Banyak pasangan yang akhirnya memutuskan berpisah karena faktor ketidakcocokan terhadap pasangannya dan menikah lagi dengan orang lain dengan harapan pada pernikahan berikutnya, hidupnya akan lebih bahagia.
Eit...belum tentu! Bahkan bisa saja pernikahan yang berikutnya kondisinya lebih porak poranda! Sebab di awal pernikahan semua pasti masih terlihat indah. Maka semuanya akan berjalan baik-baik saja. Namun seiring dengan waktu perjalanan pernikahan, pastilah juga akan timbul konflik-konflik baru dalam kehidupan rumah tangga yang baru.
Dan siklus yang sama dengan pernikahan sebelumnya mungkin akan terulang lagi. Pertengkaran demi pertengkaran dan saling menyalahkan sangat mungkin akan terjadi lagi.
Nah, kiat untuk mencegah agar jangan selalu melihat ke rumput tetangga yang tampaknya lebih hijau, adalah dengan mensyukuri kehadiran pasangan kita dan juga merenungkan suka-duka yang sudah banyak kita lalui bersama pasangan.
Misalnya, renungkanlah saat dahulu pasangan bersedia mengganti diaper, memberi susu bayi saat tengah malam, memandikan bayi ataupun membawa anak imunisasi. Atau kala pasangan memasak untuk istri atau membuatkan segelas susu untuk istri pasca istri keguguran.
Atau saat motor terperosok ke dalam lubang ketika hujan lebat, sehingga sama-sama terjatuh dan harus berlari-lari sambil berbasah-basah di bawah lebatnya hujan, malam-malam pula, sambil mencari tempat berteduh dalam keadaan mengandung tiga bulan.

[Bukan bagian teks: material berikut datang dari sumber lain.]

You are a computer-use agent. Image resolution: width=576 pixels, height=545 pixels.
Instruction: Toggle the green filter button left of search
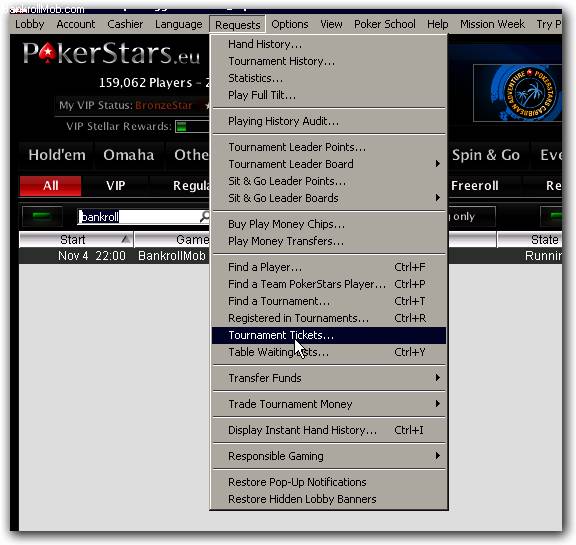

Atau saat sepasang orang tua baru saling menguatkan satu sama lain kala sang buah hati yang baru berusia seminggu dirawat inap di RS akibat terserang diare.
Dan bagi para suami, bisa juga direnungkan misalnya saat sang istri dengan rela mengeluarkan kocek dari kantongnya sendiri untuk membantu membiayai kebutuhan keluarga saat suami sedang mengalami krisis keuangan.
Atau saat istri harus menyusui bayi di tengah malam dalam keadaan terkantuk-kantuk.
Atau ketika istri harus membersihkan dan membereskan rumah seorang diri, memasak untuk keluarga dan juga harus mengantar-jemput anak sekolah dan menjadi guru les bagi anak.
Bila kita renungkan dalam-dalam kembali masa-masa itu, barulah kita bisa menyadari betapa beruntungnya kita memiliki pasangan yang telah bersama-sama dengan kita melewati banyak suka-duka dalam mengarungi hidup ini.
Intinya, kita harus mensyukuri pasangan hidup yang telah dikaruniakan Tuhan kepada kita. Karena kita yang telah memilihnya menjadi pasangan hidup, maka kita harus bisa menerima segala kekurangan dan kelebihannya, sebagaimana pasangan juga harus mampu menerima kelebihan dan kekurangan diri kita.
Saling jujur, terbuka, saling pengertian dan sering berkomunikasi satu sama lain adalah beberapa dari sekian banyak cara untuk mempertahankan keutuhan sebuah mahligai rumah tangga.
Karenanya, daripada selalu melihat dan mengagumi rumput tetangga yang sebenarnya hanya terlihat hijau dari luarnya, lebih baik kita sirami dan pupuk rumput yang ada di halaman kita sendiri.
Perlahan-lahan kita cermati apakah sudah ada helai rumput yang menguning. Ataukah sudah ada rumput sakit yang tinggal menunggu ajal. Siramilah dengan air cinta. Pupuklah dengan kasih sayang. Siangilah dengan perhatian. Dan belailah dengan kasih sayang.
Mungkin butuh waktu untuk mengembalikan hijaunya rumput di halaman kita. Namun bila dilakukan dengan sabar dan tekun, kelak akan terlihat hasilnya.
Nah, setelah membaca artikel ini, masihkah kita ingin mencari rumput lain lagi?
Semoga kelak ungkapan “Rumput tetangga selalu terlihat lebih hijau” perlahan akan menghilang dan diganti dengan ungkapan “Ternyata rumput di halaman sendiri jauh lebih hijau daripada rumput tetangga!”